The Mileševa printing house (Милешевска штампарија) was a printing house established in 1544 in the Mileševa monastery near Prijepolje, Ottoman Empire (modern day Serbia). Three srbulje books were printed in this printing house. Two in 1544 and 1545 and one in 1557.

== Background ==
Activities connected with printing in Mileševa began when in 1518 or at the beginning of 1519 when Teodor Ljubavić, who was a hieromonk of Mileševa, travelled to Venice to learn printing skills. Ljubavić worked at Goražde printing house between 1521 and 1523. Between 1533 and 1535 Božidar Vuković visited Mileševa and concluded an agreement with Mileševa to distribute his books.

== Establishing ==
In 1543 Todor Ljubojević, a monk in Mileševa and son of Božidar, was sent to Venice to join his brother Đurađ and to buy a printing press for the monastery.
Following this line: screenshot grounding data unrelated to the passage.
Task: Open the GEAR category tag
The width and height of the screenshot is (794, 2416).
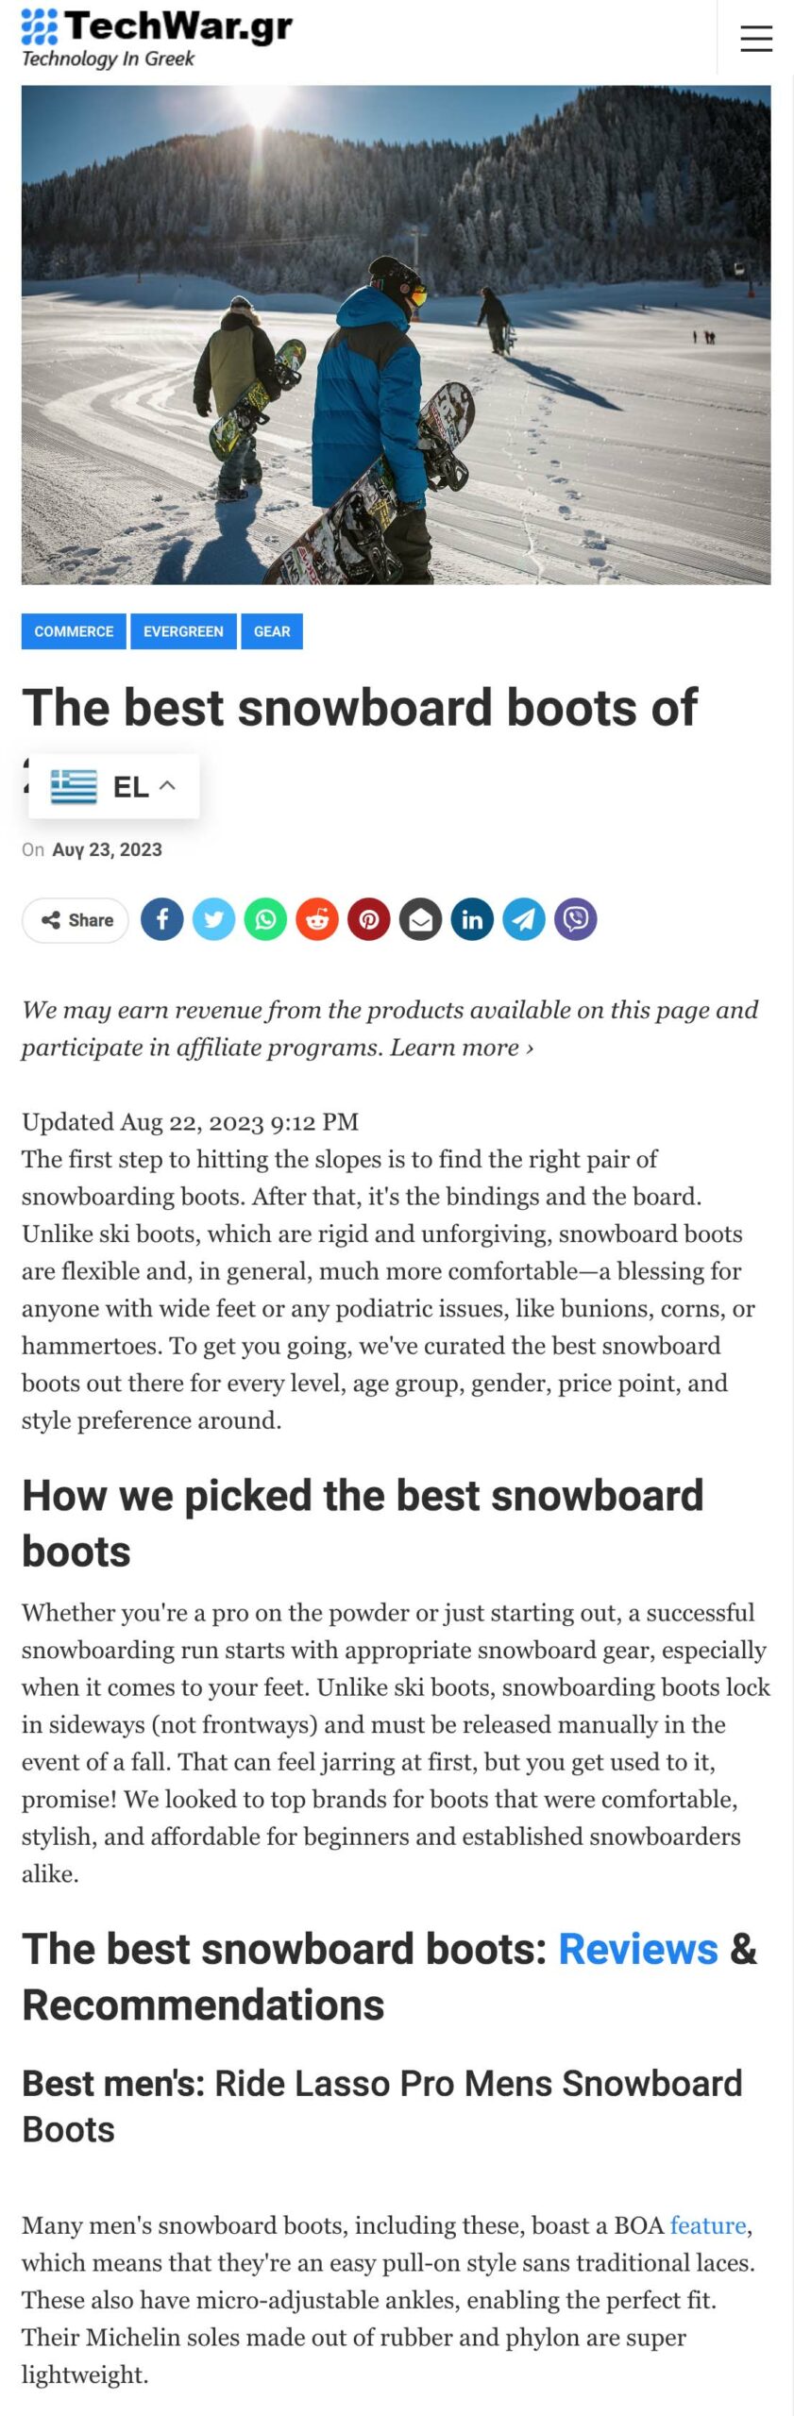Action: tap(272, 631)
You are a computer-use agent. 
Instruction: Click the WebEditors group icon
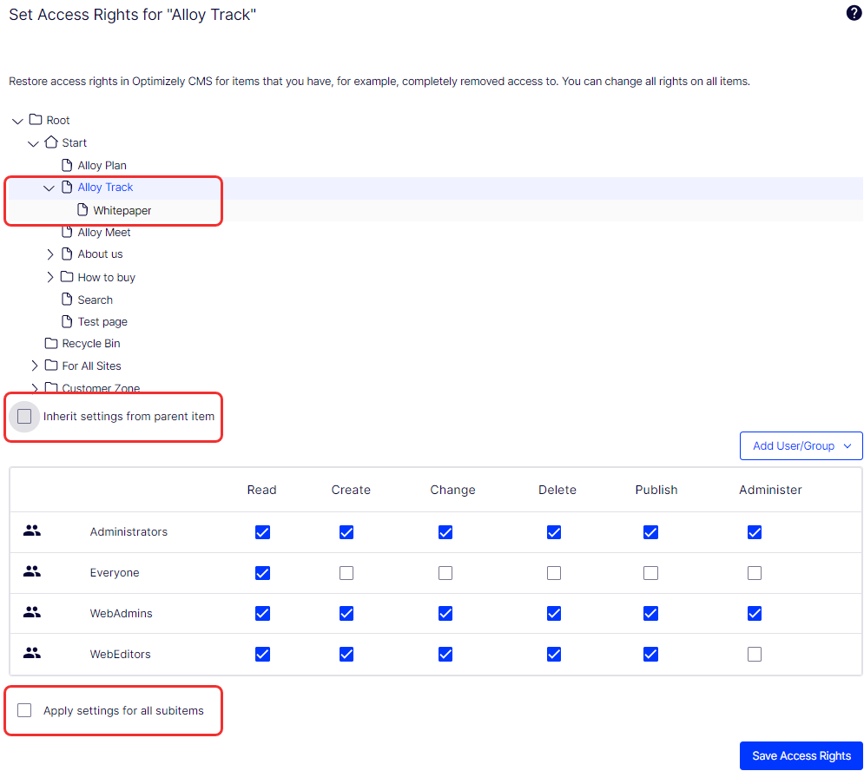(31, 654)
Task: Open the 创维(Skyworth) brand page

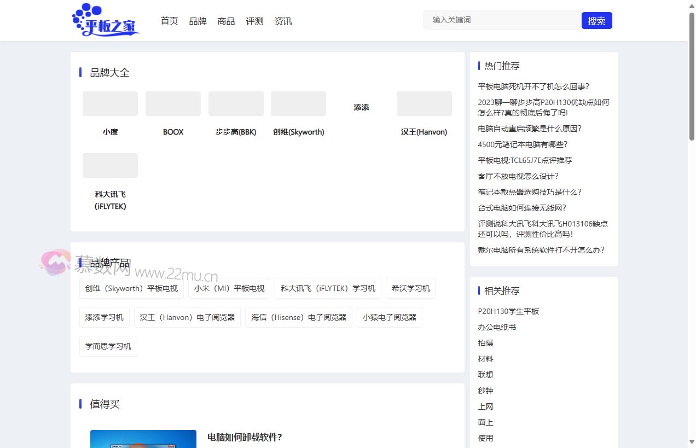Action: coord(298,103)
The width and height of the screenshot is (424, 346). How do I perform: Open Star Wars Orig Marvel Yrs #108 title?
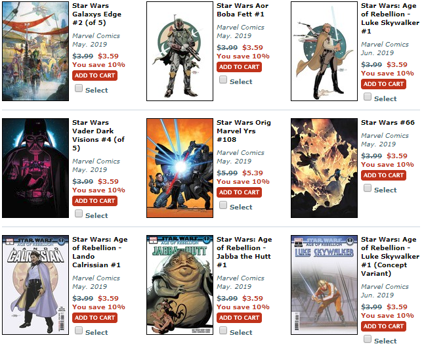coord(244,131)
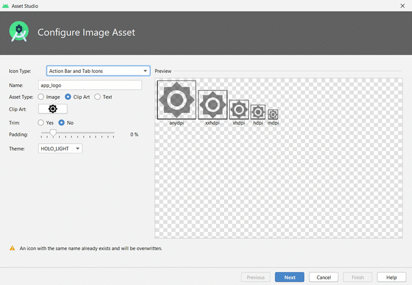Image resolution: width=412 pixels, height=285 pixels.
Task: Click the yellow warning icon
Action: pos(12,248)
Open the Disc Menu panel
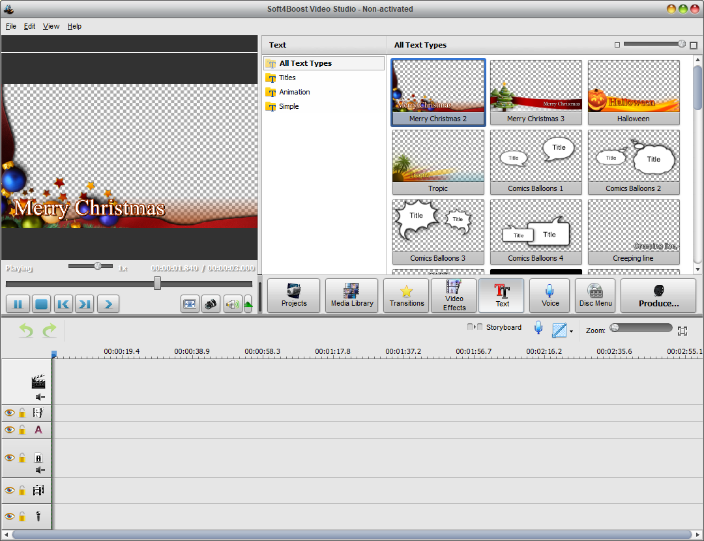704x541 pixels. tap(594, 295)
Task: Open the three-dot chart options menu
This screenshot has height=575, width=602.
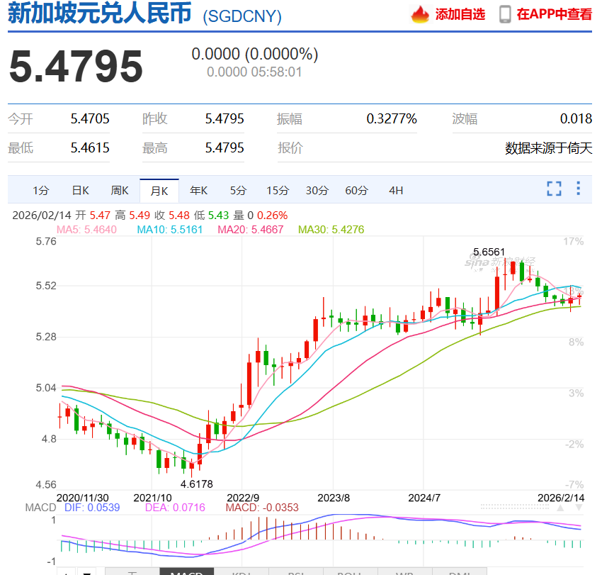Action: point(579,189)
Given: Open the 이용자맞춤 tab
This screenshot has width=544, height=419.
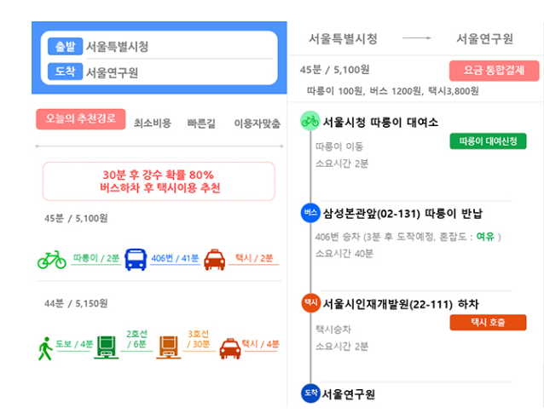Looking at the screenshot, I should [258, 123].
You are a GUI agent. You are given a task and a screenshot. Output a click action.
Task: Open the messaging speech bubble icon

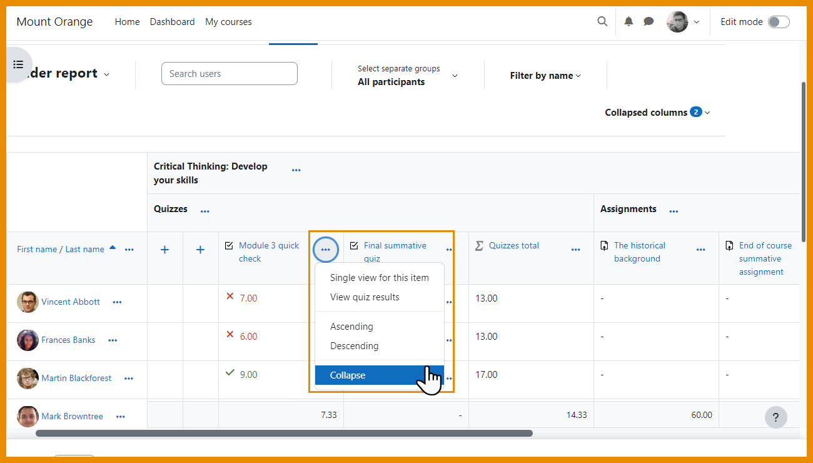coord(649,21)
He was accompanied by Mileševa monk Sava and by Mardarije who was a hegumen of the Banja Monastery near Priboj. At that time Banja Monastery was a seat of the metropolitan bishop while Mileševa was the richest monastery of Dabar eparchy. That is why those two monasteries were given the task to finance and organize establishing of the printing house in Mileševa and why Mardarije travelled to Venice together with monks from Mileševa.

== Printing ==
Mileševa printing house was operational in period 1544–1557. Three books were printed in it, Psalter (Псалтир, 1544), Breviary (Требник, 1545) and another Psalter (1557). Psalter of 1544 was edited and prepared by Mardarije and Teodor Ljubavić, based on 1519-20 Psalter of Božidar Vuković.

Psalter was edited and prepared by Mardarije and Teodor Ljubavić, based on 1519-20 Psalter of Božidar Vuković. Trebnik was printed by Deak Damjan and Milan from Obna (region around river Kolubara).

The third book was printed after a pause of twelve years. Because it was printed with different types, some sources say that two printing houses existed in Mileševa, both of them founded by the order of hegumen of Mileševa, Danilo.

==See also==
- Goražde printing house
- Vuković printing house
- Crnojević printing house
- Belgrade printing house
- Mrkšina crkva printing house
- Rujno Monastery printing house
- Zagurović printing house
- Gračanica printing house
- Skadar printing house
- Rampazetto and heirs printing house
- South Slavic Bible Institute
- Matija Popović
- Jovan Maleševac
- Hieromonk Makarije
- Đurađ Crnojević

==Sources==
- Ćirković, Sima (2004). "The Serbs"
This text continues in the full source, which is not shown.